> [Tasks to perform]:
- A) Swap "problematic" for "troublesome" in the episode page from "If you listened" to "to this conversation.".
- B) Please answer these questions from the episode page:
(i) What discount comes with trying Honeybook through the listed link?
(ii) Which episode number does the transcript say was from last week?
(iii) How many prenatals were part of the long-accepted way of doing doula work?

> [Document passage]:
....................

Episode 203. The one time you should stay in your own lane

 
 
 
 
 
 
 

In this episode, let’s go deeper into the concept of "staying in your own lane," building on last week's discussion about its potential harm when imposed on others. We’ll explore the nuanced perspective of when it's appropriate to embrace this mentality, particularly in the context of personal growth and innovation.

Nuanced Perspective:

I acknowledge the gray areas, recognizing both the dangers of projecting "stay in your own lane" onto others and its value in fostering authenticity and innovation. It's crucial to resist blindly conforming to industry norms while carving out our own paths authentically, especially when we see alternative, more efficient approaches.

Examples and Insights:

Drawing from my time in the doula industry, I illustrate the importance of courage and innovation in breaking away from conventional practices. From there, I expand the discussion to motherhood, where societal expectations often butt heads with our own unique needs. Goal: flex your discernment and create your own realities.

Navigating Industries:

I share personal reflections on removing myself from toxic environments and cultivating a tailored approach to business and life, particularly along my entrepreneurial journey. Heavy on maintaining focus amidst industry noise and controversies, and staying true to our missions and values.


Additional links and things:

  1. Try Honeybook & get 25% off:⁠ https://share.honeybook.com/nichole35768⁠

  2. Try Descript with my link: ⁠ https://get.descript.com/c9non205vptz⁠

  3.  Ways to work with Nichole: https://www.nicholejoy.com/more

  4. Connect with me on Instagram: ⁠ https://www.instagram.com/nichole_joy__/⁠

Subscribe to the show:

iTunes

Google

Spotify

Audible


Transcript:​

If you listened to episode 202 from last week, I talked about when it can be problematic and harmful to tell somebody to stay in their own lane. And throughout this last week, since I published the episode, I've really been thinking a lot about what it means to stay in your own lane. And I want to add a bit to this conversation.

I want to add a nuance, add a layer When is the right time to stay in your own lane? Because there actually is a right time. And I should preface this with, I am somebody who has a hard time seeing most things as black or white. I always can see the gray.

And in this particular conversation, when it comes to staying in your own lane, yes, , I think it can be harmful to tell other individuals or to project that onto someone else that they should stay in their own lanes when it comes to their artistic work or their expressions, the way that they do their work in the world, whatever that is.

But when you are looking at yourself, when you're creating your own life, when you are cultivating, Your experience and working on being fully expressed as an individual, whether that's in your business or in your parenting experience or your exercise routine, whatever it is, whatever department of life.

I think sometimes it can be really helpful to stay in your own lane, particularly when there's loud noise and people around you who tried to do the projection, who perhaps in your industry are telling you this should be done this way, . And you are somebody who you can see something different or you recognize that there's another option out there.

There's something else that's more efficient. There's something else that isn't being done the way that everybody else in a particular industry, for example, is doing it. If you were staying in that lane and doing things the way everybody else did them, then that is really a detriment to the people who are served by your industry. As an entrepreneur, who's working on being fully expressed, carve out your own lane.

It helps you to tune out the noise

and effectively create your own lane. Because you're not supposed to do everything the way everybody else in your industry. Does it, you don't have to do it that way unless it vibes with you, unless it feels correct. Let's look at the doula industry. For example, for a long time, the accepted way of doing doula work was two prenatals, maybe phone support or email support, and then being at the birth.

....................

> [Dataset records]:
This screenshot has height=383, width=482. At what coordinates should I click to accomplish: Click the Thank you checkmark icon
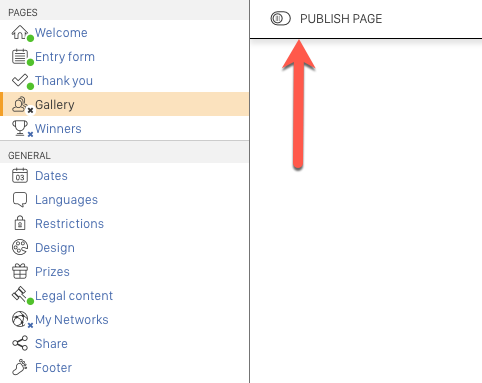pos(20,80)
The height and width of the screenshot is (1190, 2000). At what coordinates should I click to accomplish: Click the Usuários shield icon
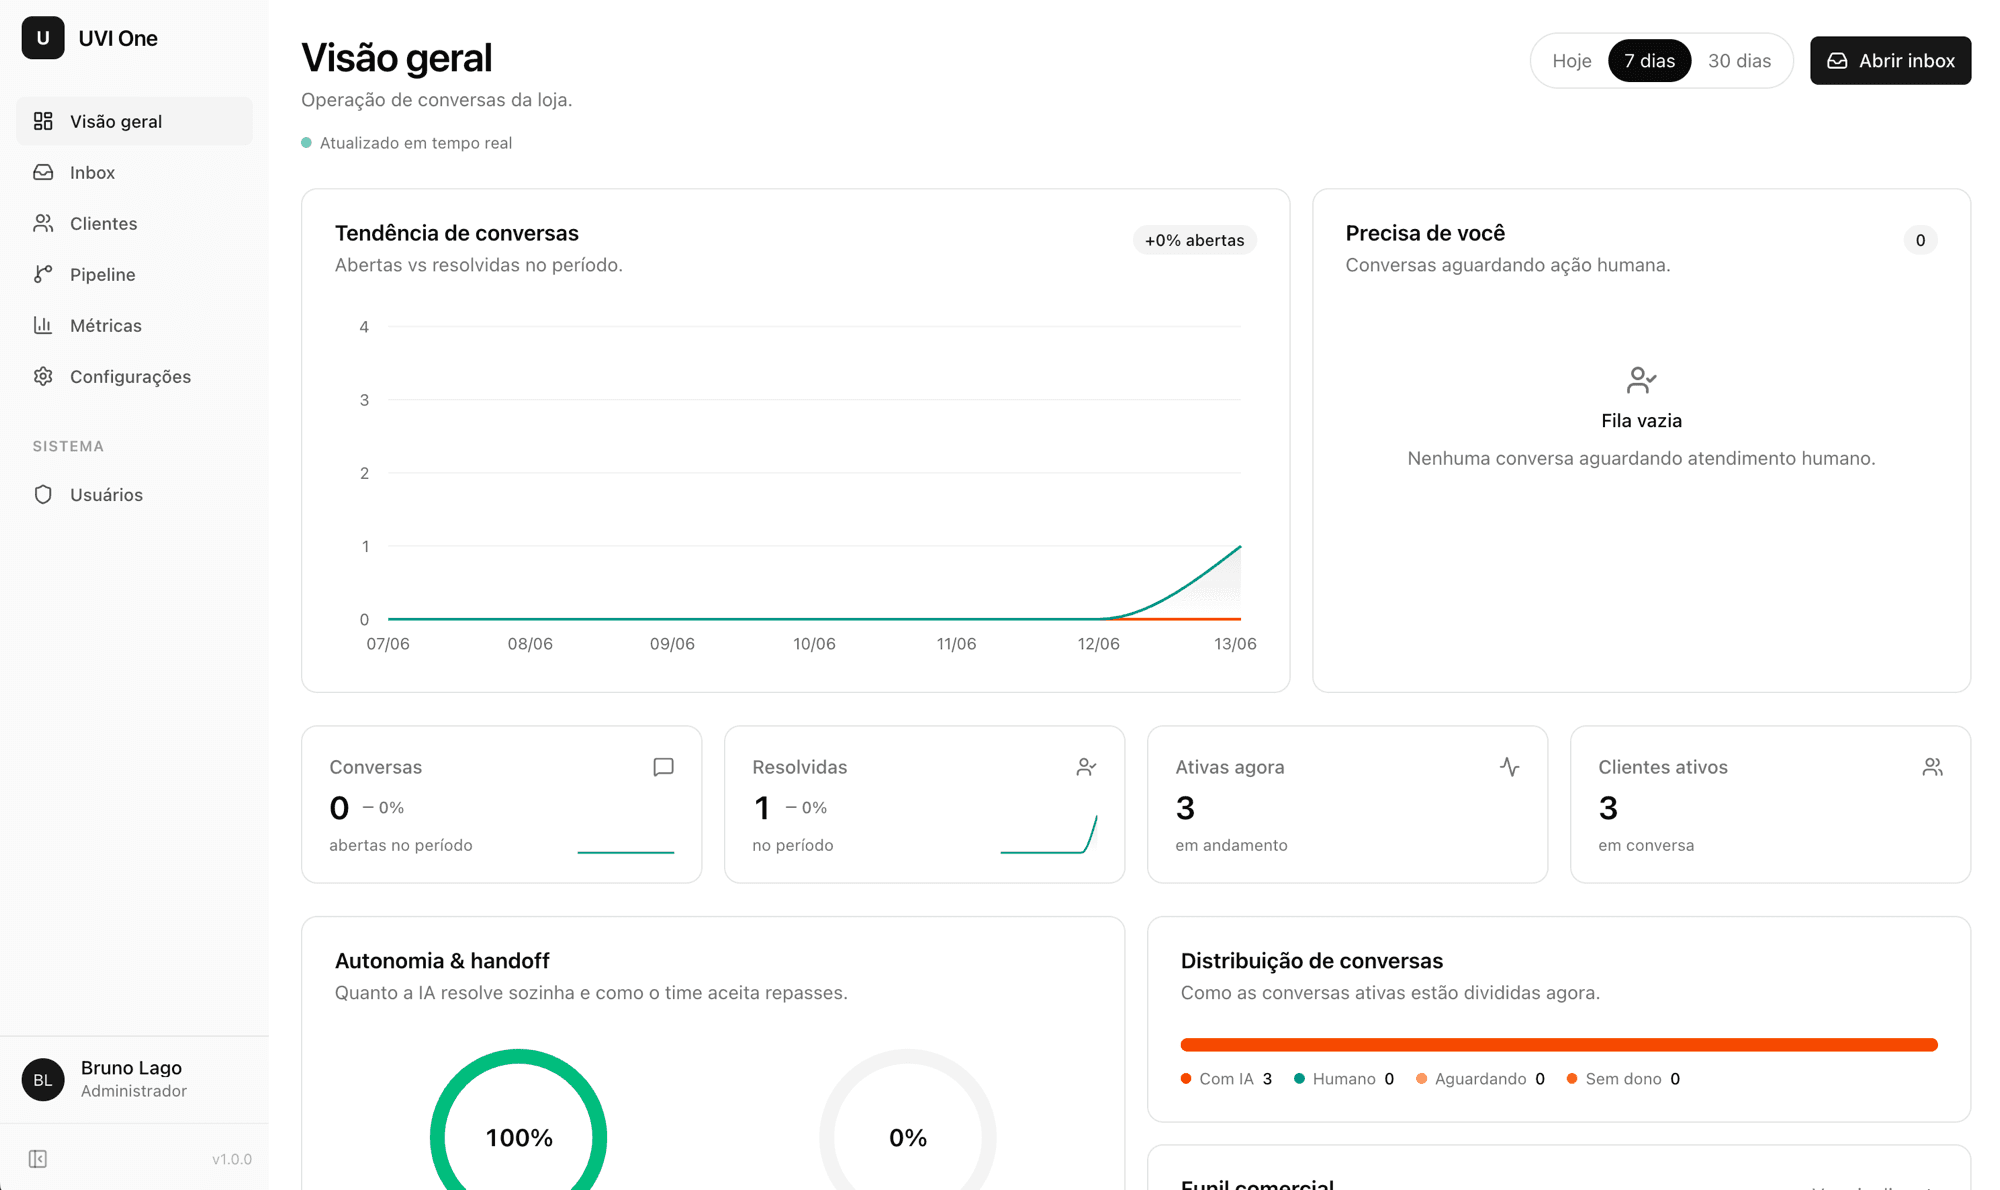click(43, 494)
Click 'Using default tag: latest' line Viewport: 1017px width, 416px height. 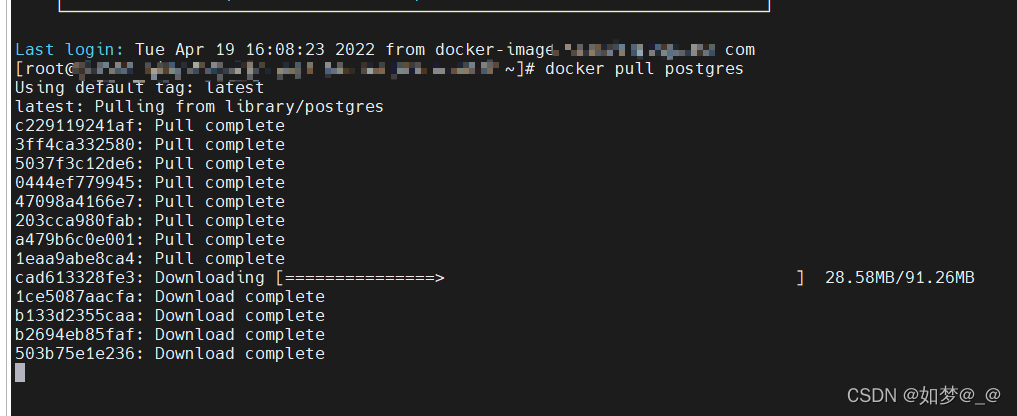(x=139, y=88)

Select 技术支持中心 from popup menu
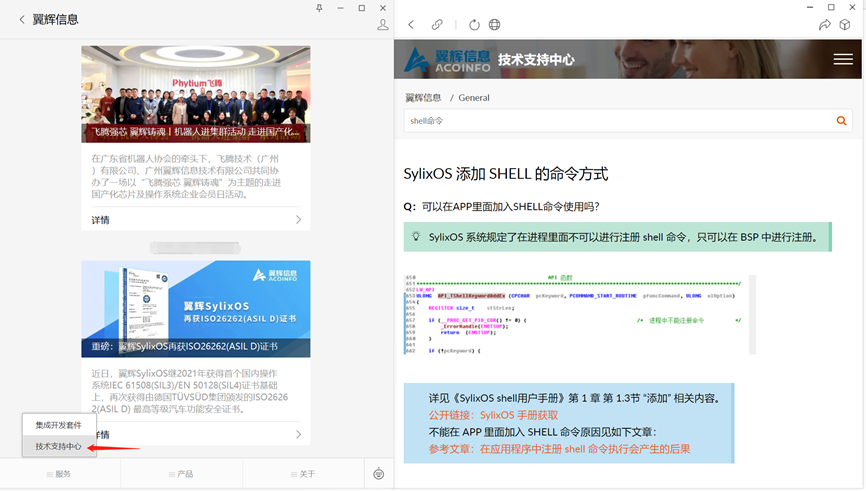coord(58,446)
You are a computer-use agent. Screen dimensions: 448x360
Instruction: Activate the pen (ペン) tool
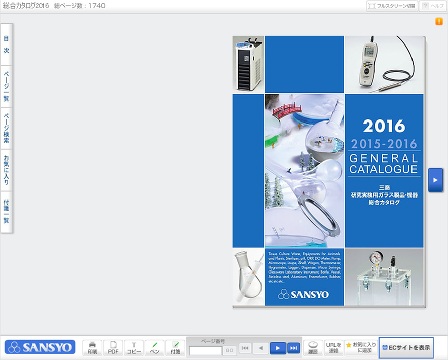(x=155, y=348)
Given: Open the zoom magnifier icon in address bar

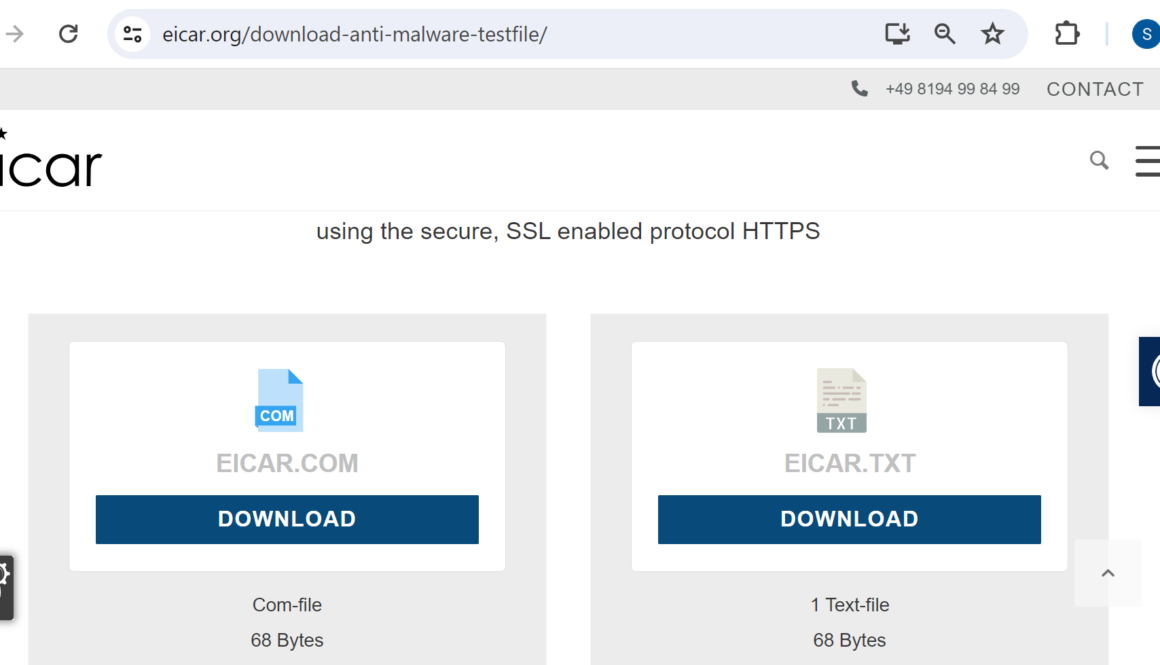Looking at the screenshot, I should pos(945,34).
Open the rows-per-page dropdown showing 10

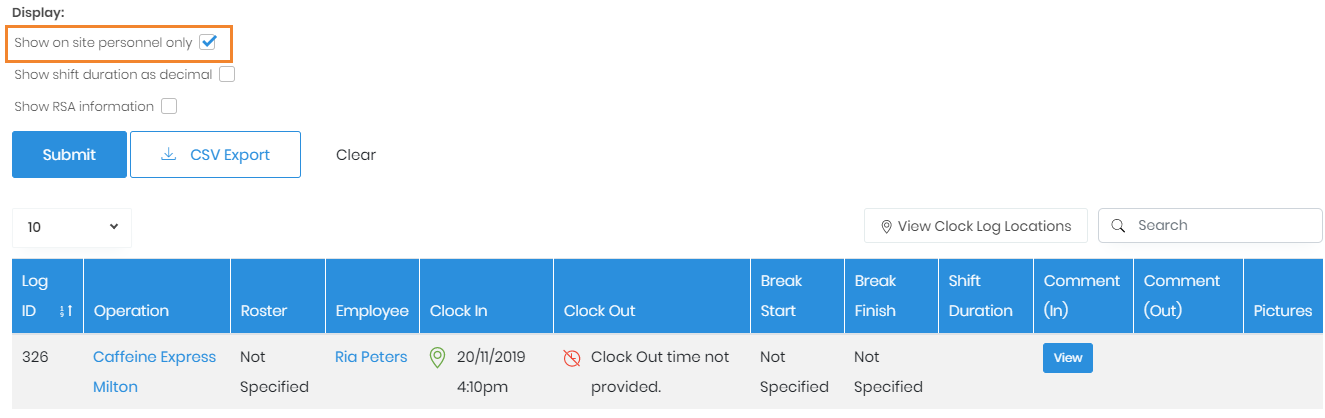coord(72,227)
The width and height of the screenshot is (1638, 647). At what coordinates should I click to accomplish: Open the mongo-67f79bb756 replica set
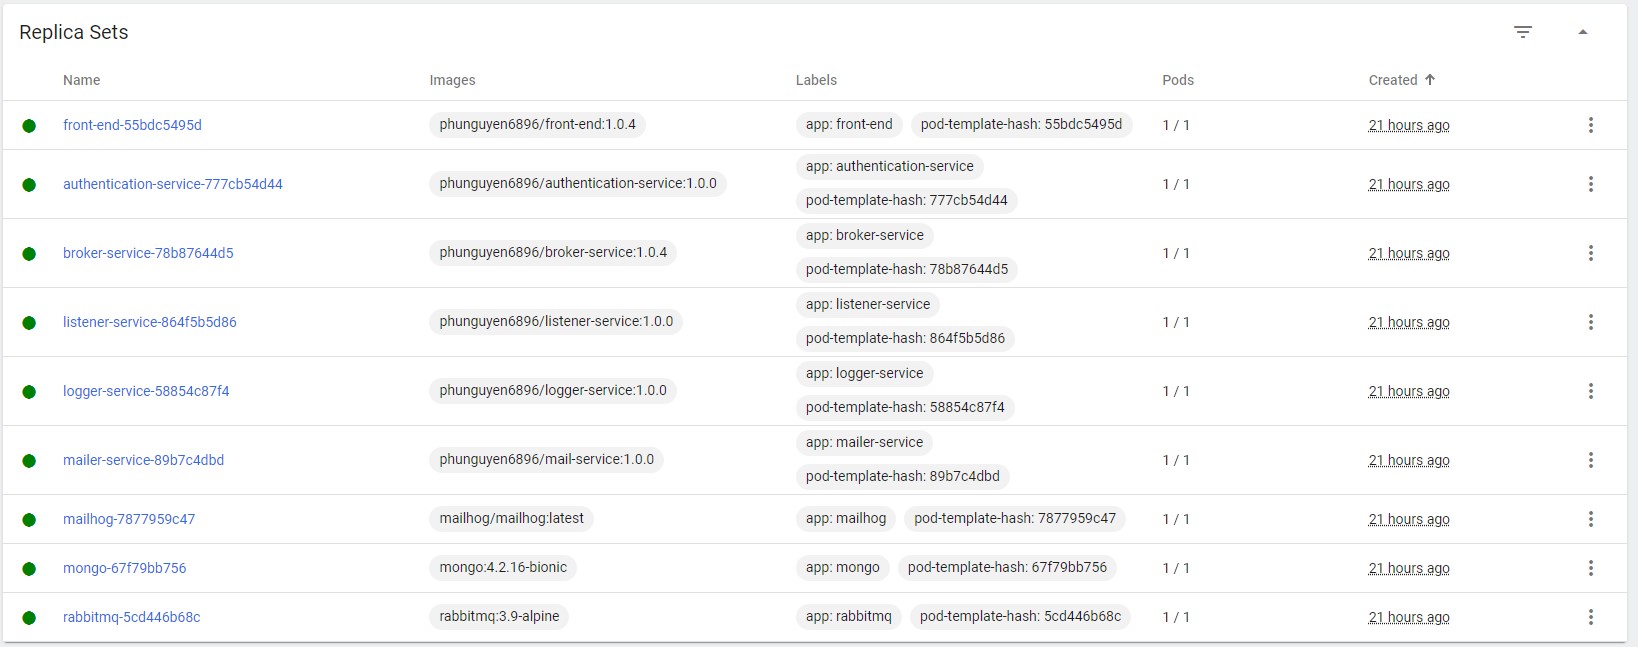pyautogui.click(x=124, y=568)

....................

> [Solutions to each task]:
- A)
If you listened to episode 202 from last week, I talked about when it can be troublesome and harmful to tell somebody to stay in their own lane. And throughout this last week, since I published the episode, I've really been thinking a lot about what it means to stay in your own lane. And I want to add a bit to this conversation.

- B)
(i) 25% off
(ii) Episode 202
(iii) Two